PROVIDED RECORDS
══════
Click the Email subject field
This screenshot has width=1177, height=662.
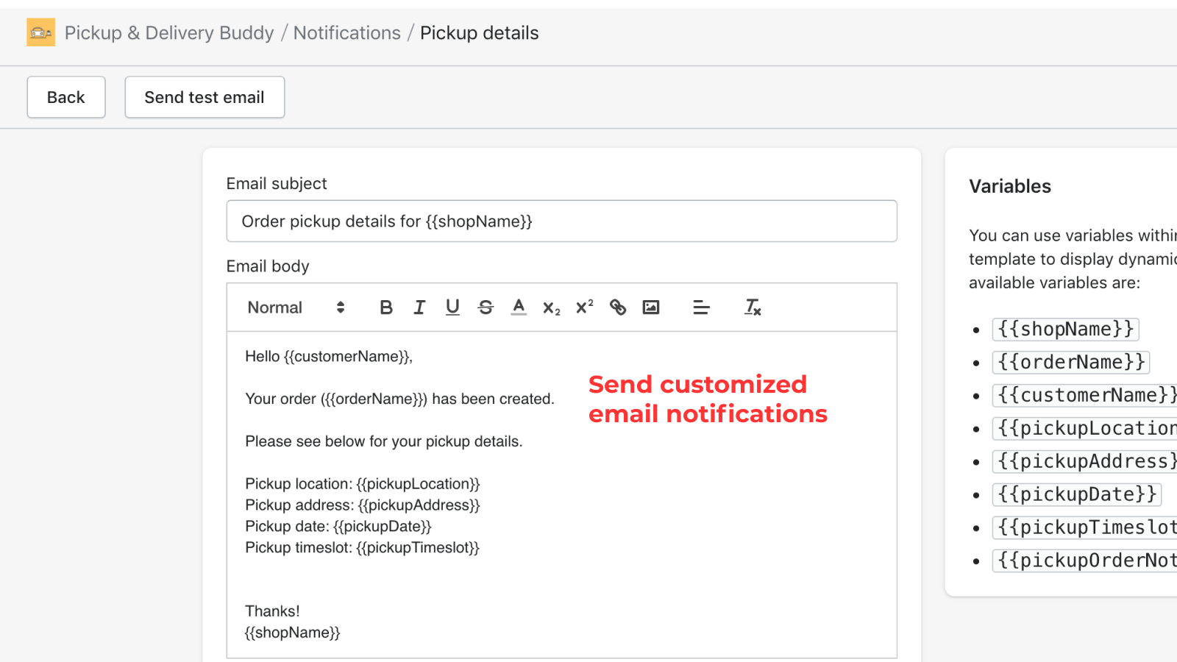561,221
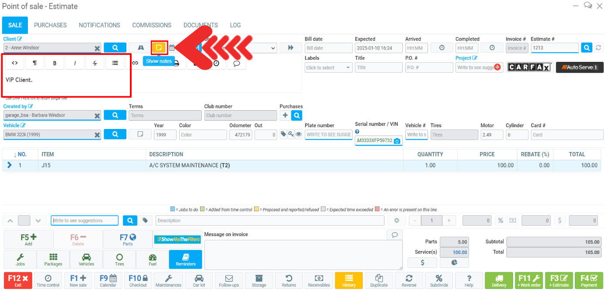Open the Tires category icon
This screenshot has width=605, height=291.
click(119, 260)
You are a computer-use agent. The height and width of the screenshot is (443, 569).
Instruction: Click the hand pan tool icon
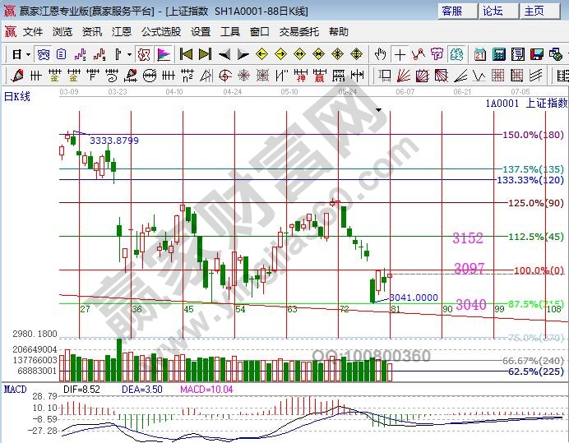[381, 54]
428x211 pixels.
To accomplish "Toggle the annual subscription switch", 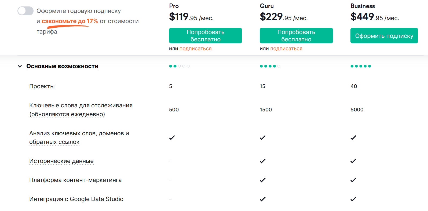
══════
TASK DESCRIPTION
Copy the lines above word for word, leaving out the pictures.

FINISHED TASK
Click the Email subject field
This screenshot has width=1177, height=662.
561,221
Open the Tires category icon
This screenshot has width=605, height=291.
click(119, 260)
You are a computer-use agent. The height and width of the screenshot is (443, 569).
Instruction: Click the hand pan tool icon
[381, 54]
428x211 pixels.
To accomplish "Toggle the annual subscription switch", 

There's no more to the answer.